In stanza 103 Wilde underlines the fact that only a person that breaks his heart, rather than who meditates and who reads the Law of God, can receive the pardon. In stanza 104, there is the other reference to the Bible; the prisoner waits for the Lord to comes to take him to Paradise, the same Lord who takes the Thief. Maybe the Thief is written with the capital letter because he represents all the criminals, all who are in gaol, but also, as Wilde would teach us, all people because everybody sins, everybody kills something. Paradise represents the place in which the prisoners could be at peace. In stanza 105 the speaker condemns again the justice which is opposed to Gods law. The man in red, the judge, gives only three weeks of life to the prisoner in which he must repent. The laws that apply also to the people who have repented, are opposed to the eternal law (previous stanza), and in fact Christ accepted to pardon a sinner for the fact that he repented. In the final part of this stanza returns the theme of blood, which is the sign of the murder, or of the sin. In this stanza there is a "synecdoche", for the fact that the judge is indicated with his red clothes (the part for the whole). There are some repetitions to make the meaning stronger.
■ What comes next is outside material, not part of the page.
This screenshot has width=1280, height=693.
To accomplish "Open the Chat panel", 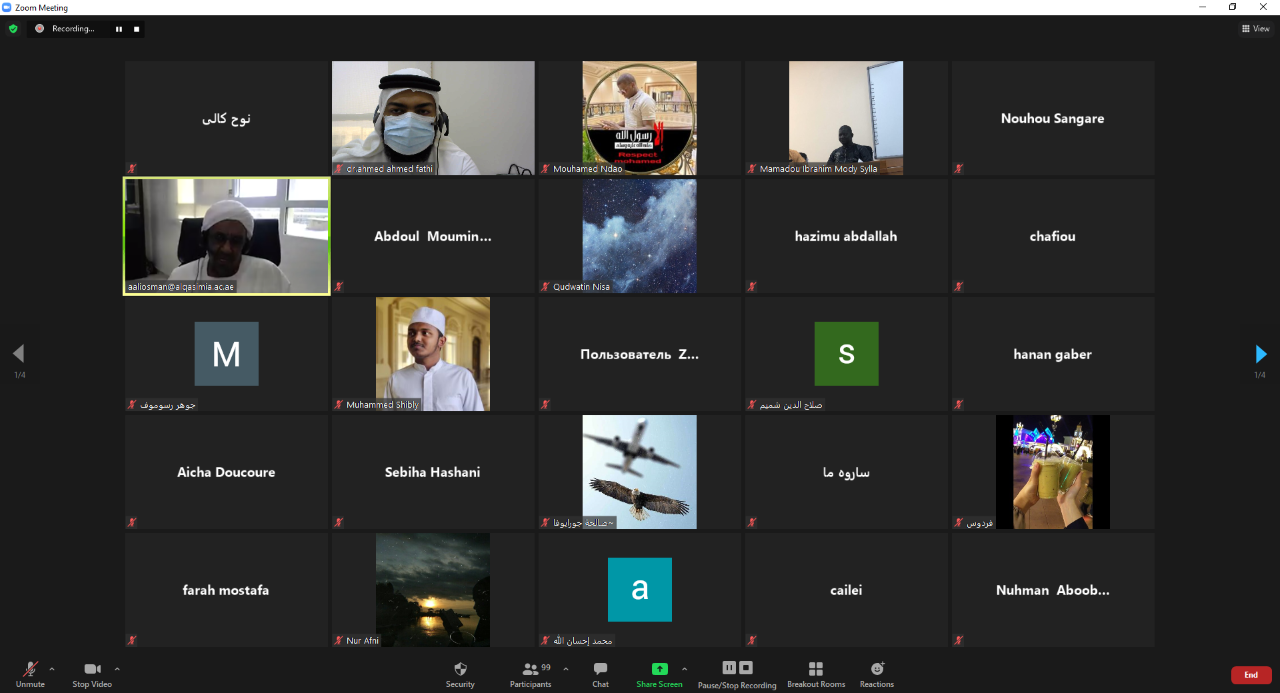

In stanza 106 Wilde points out the repentance of the prisoner; the tears and the blood are the symbols of this repentance: the blood, in fact, clean the marks of his sin and so "Cain became Christs snow-white seal". Therefore there is a sort of physical expiation, while the tears, which can heal represent psychological repentance.
VI |
In part VI, the shortest of the ballad, there are the conclusions and the moral of the ballad. In stanza 107 Wilde reminds the situation of the dead man that has already been told in stanzas from 86 to 88. Then there is the presence of the religious element which is very important: in fact it will be Christ that will judge the men and will do them justice; for this reason the author asks to let him in peace and not to mourn him. This fact is explained in the last stanza with this sentence: "all men kill the thing they love". It means that all the men are guilty, the dead man because he killed physically the woman and the other men because they condemned him to death. But there is a great contrast between these two behaviours: the hypocrisy of the people who morally kill (with a flattering word, with a kiss) and the adjective brave, that gives a positive connotation, related to the people who really kill. This stanza is almost the same as stanza 7 but with an important, even if little, difference: the word "each" is changed into "all" because Wilde wants to underline the fact that the sense of isolation in which the prisoner was, is a feeling that all the men must have in common with the others because they are all in the same situation, they are all guilty.